Kurdo Baksi’nin sözünü ettiği mesaj Türk Büyükelçiliğin facebook sayfasında yer aldı ve tam metni şöyle: ”COVID-19 hastası vatandaşımız Emrullah Gülüşken’in ülkemizde tedavi olmasını sağlamak amacıyla, Sağlık Bakanlığımız, Dışişleri Bakanlığımız ve Büyükelçiliğimizin işbirliği halinde yürüttüğü yoğun çalışma çerçevesinde, Sağlık Bakanlığımızın ambulans uçağı Malmö Havalimanı’ndan vatandaşımız ve üç çocuğunu alarak ülkemize hareket etmiştir.
UID İsveç teşkilatına da destek ve yardımları için Başkan Özer Eken’in şahsında teşekkür ediyoruz. T.C. Dışişleri Bakanlığı UID İsveç T.C.Büyükelçiliği…”
Elçiliğin teşekkür ettiği Özer Eken, İsveç’te son derece aktif bir AKP’li. AKP milletvekillerinin katıldığı birçok konferans düzenleyen Eken’in bir organizasyonu IŞİD ile ilişkili bir ismin konuşmacı olduğu gerekçesi ile iptal edilmiş ve bu olay İsveç’te yankı yapmıştı.

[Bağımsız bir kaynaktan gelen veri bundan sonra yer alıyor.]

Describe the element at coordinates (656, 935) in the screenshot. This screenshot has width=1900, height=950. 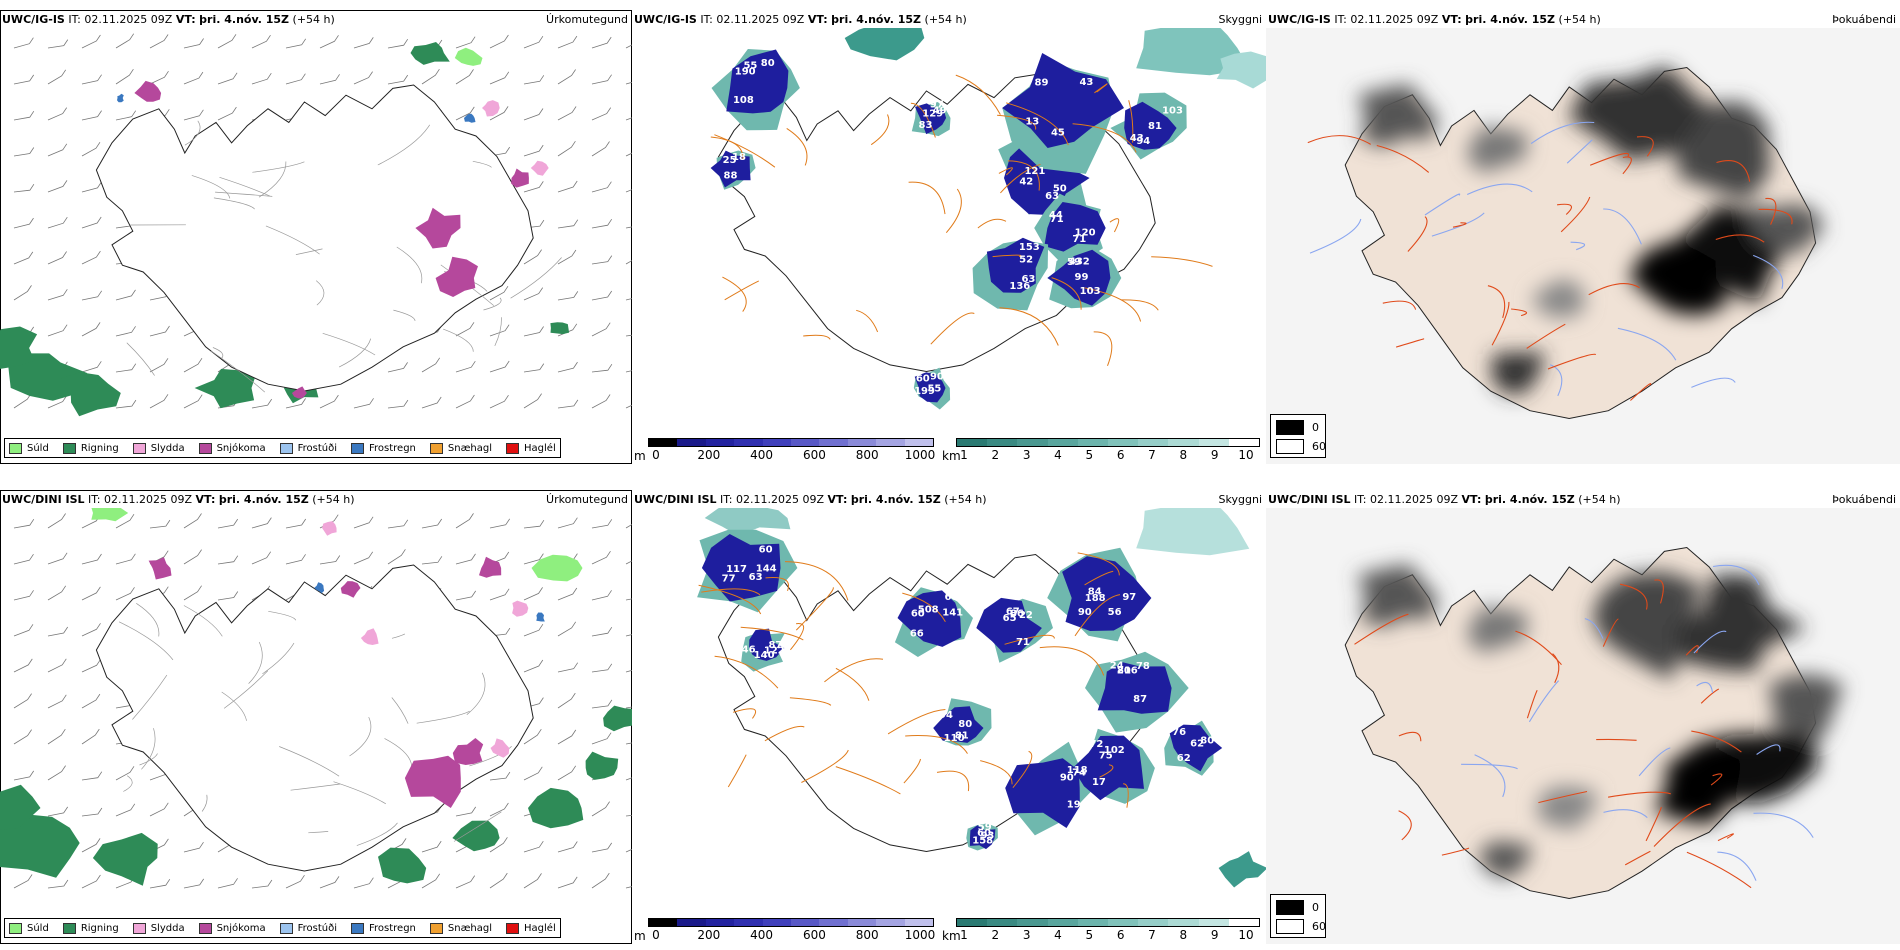
I see `colorbar-tick-label: 0` at that location.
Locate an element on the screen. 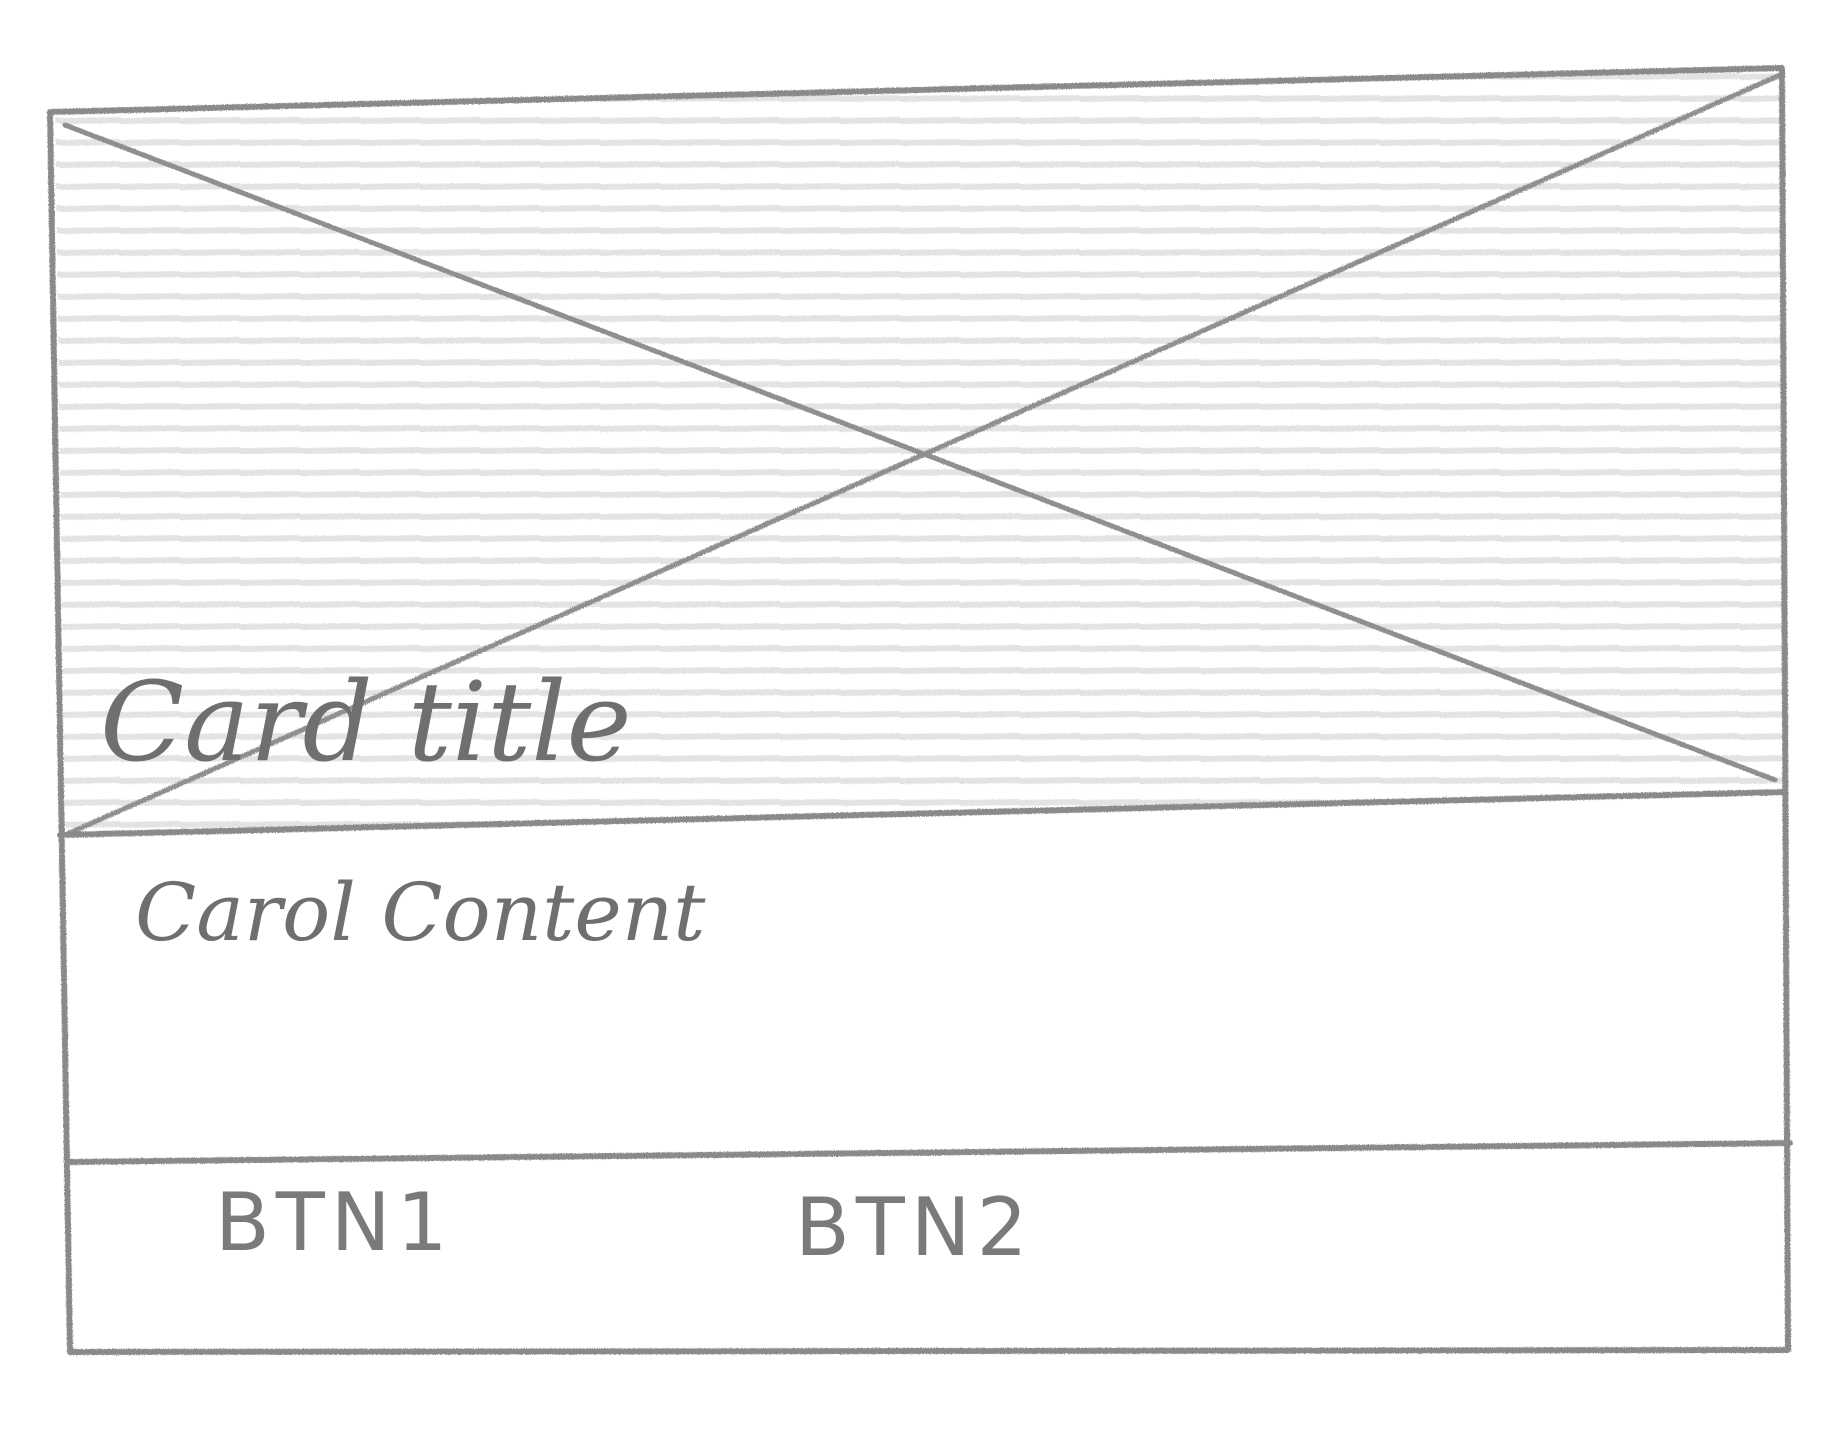 This screenshot has width=1821, height=1442. card-title: Card title is located at coordinates (366, 722).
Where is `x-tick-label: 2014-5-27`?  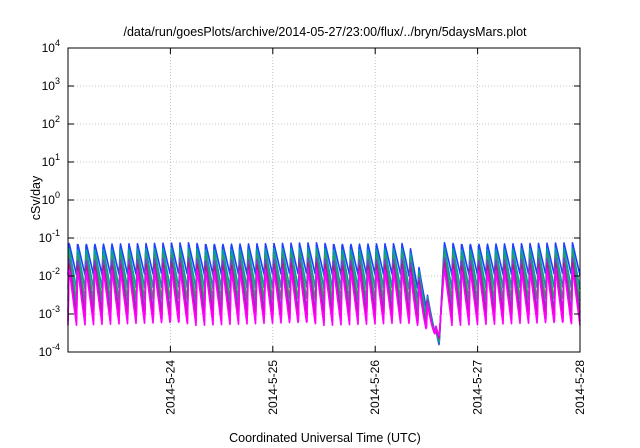
x-tick-label: 2014-5-27 is located at coordinates (478, 388).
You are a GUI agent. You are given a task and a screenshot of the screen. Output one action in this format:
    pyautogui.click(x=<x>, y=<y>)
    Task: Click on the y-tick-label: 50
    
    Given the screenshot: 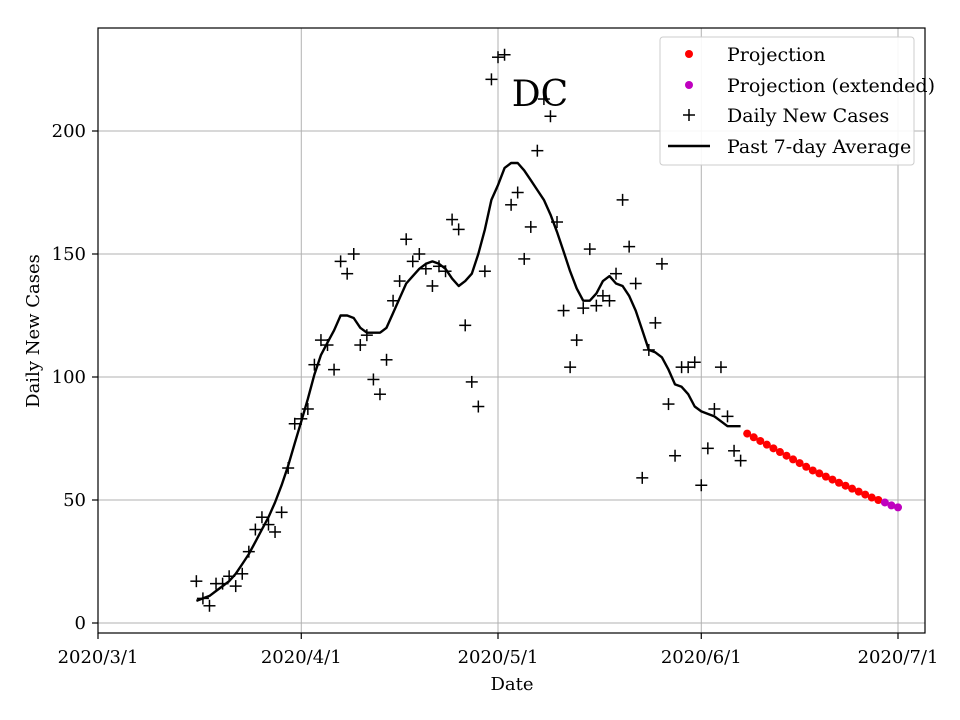 What is the action you would take?
    pyautogui.click(x=74, y=500)
    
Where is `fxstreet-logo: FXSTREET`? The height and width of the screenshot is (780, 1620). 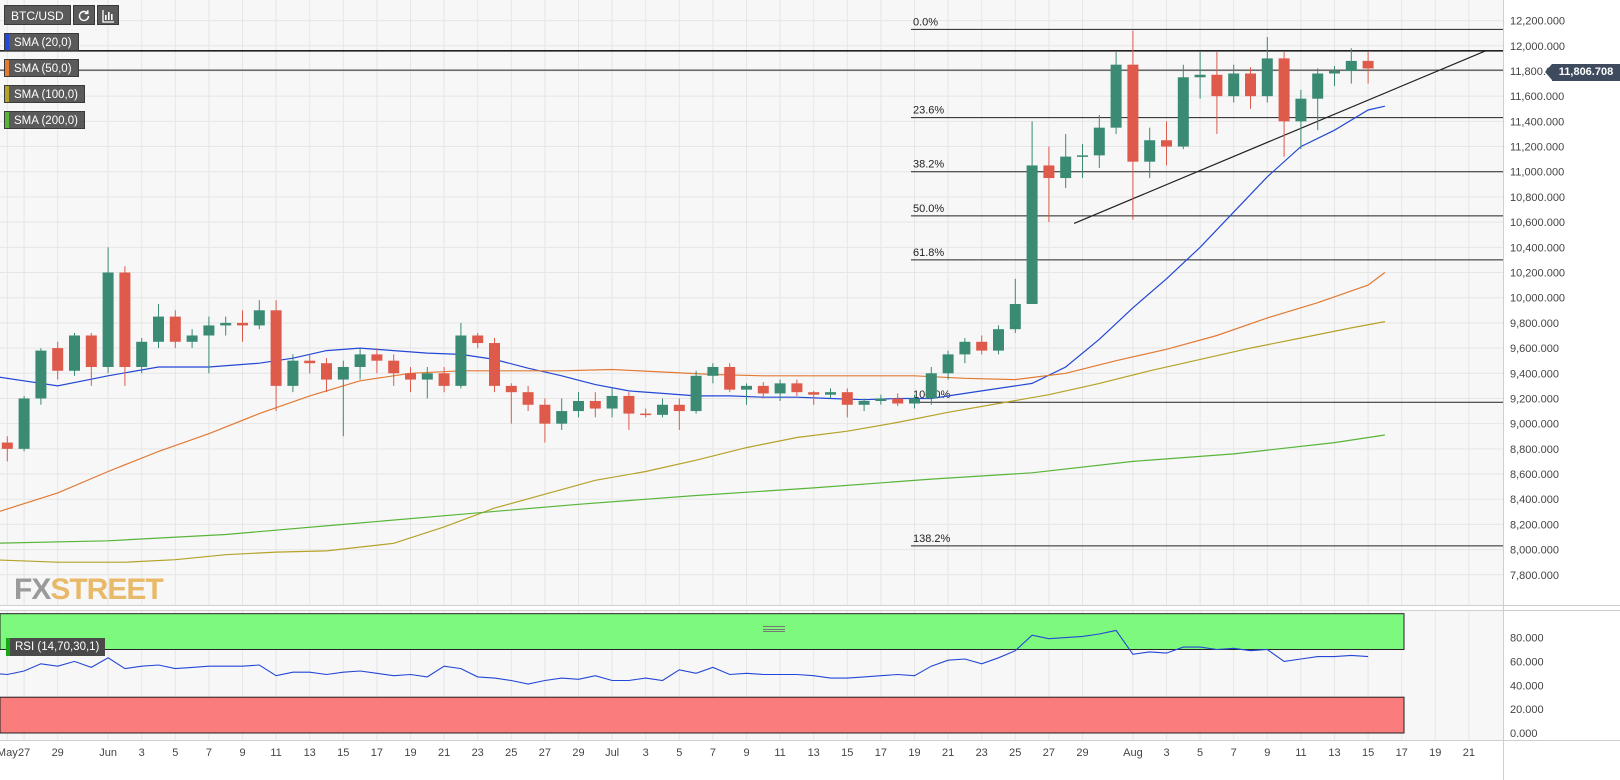
fxstreet-logo: FXSTREET is located at coordinates (89, 590).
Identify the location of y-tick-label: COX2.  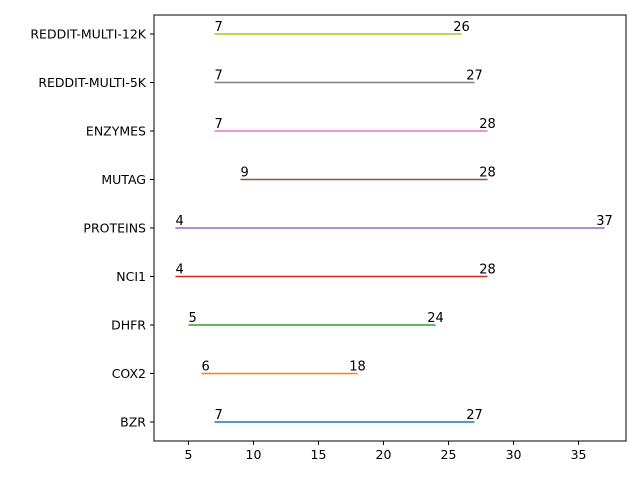
(129, 374).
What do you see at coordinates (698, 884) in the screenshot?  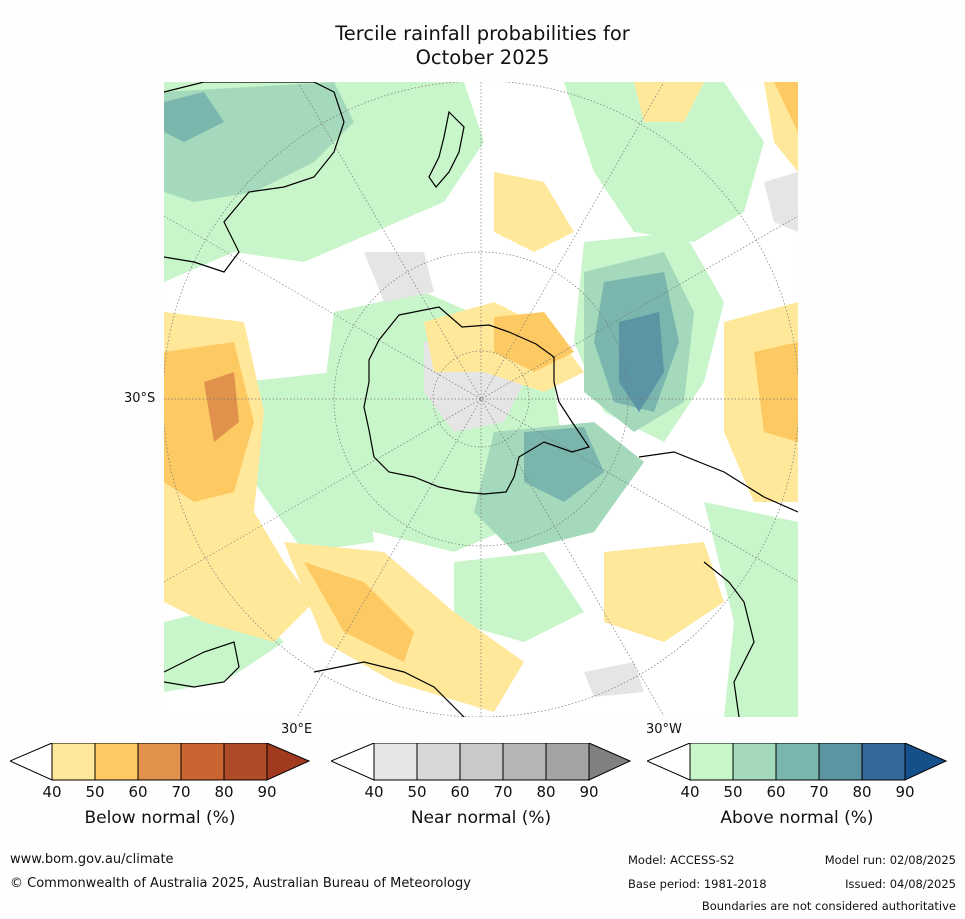 I see `base-period: Base period: 1981-2018` at bounding box center [698, 884].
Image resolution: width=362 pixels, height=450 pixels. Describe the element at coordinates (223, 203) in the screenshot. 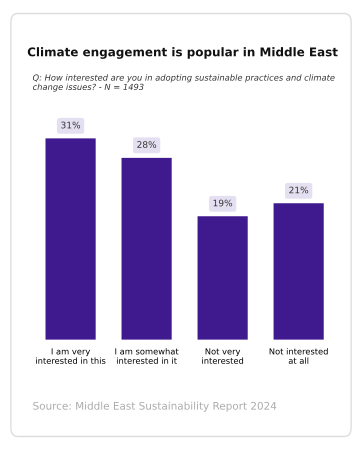

I see `data-label: 19%` at that location.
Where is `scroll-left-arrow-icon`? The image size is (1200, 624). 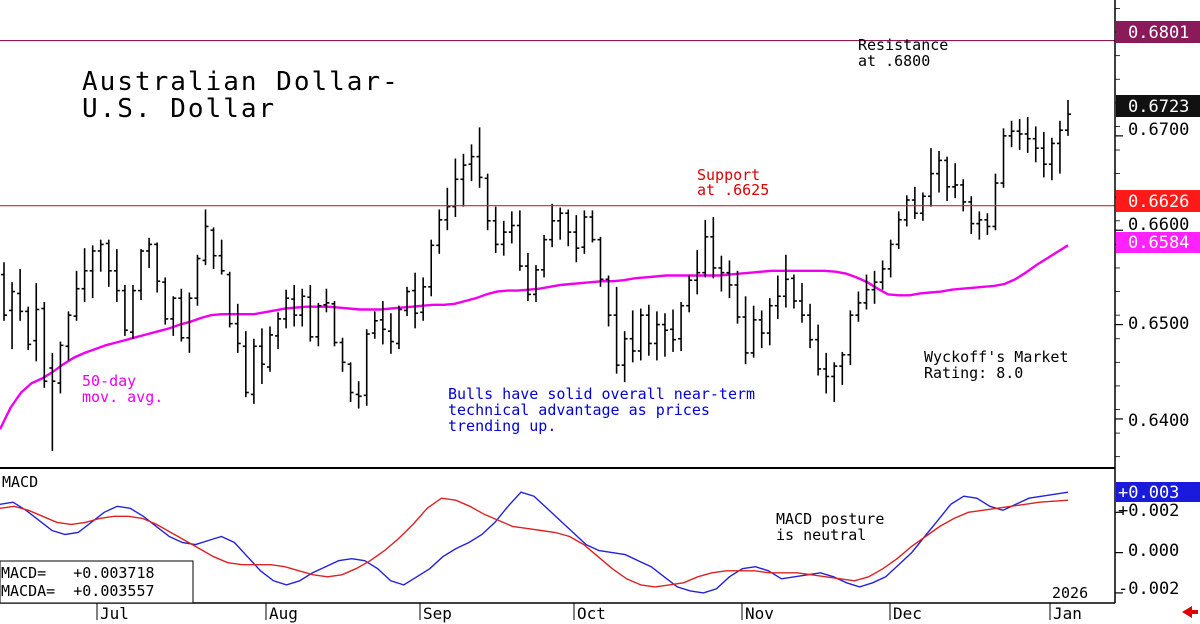 scroll-left-arrow-icon is located at coordinates (1190, 612).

Kurdo Baksi’nin bu olayla ilgili değerlendirmesi ise şöyle: “Tayyip Erdoğan’ın uzun zamandır elde ettiği en iyi propaganda malzemesi. Gerçekleştirilen hasta transferi Erdoğan’ın Türkiye’deki korona salgını ile mücadeledeki başarısızlığını gizlemesinin bir yoluydu. Genellikle popülaritesini arttırmak için savaş stratejisi kullanıyordu. Ancak devam eden koronavirüs salgını nedeniyle bu pek mümkün olmadı. Birçok Türk televizyon kanalında bu olay büyütülerek haber yaptı. Bu da olayın bir propaganda çalışması olduğunu gösteriyor.”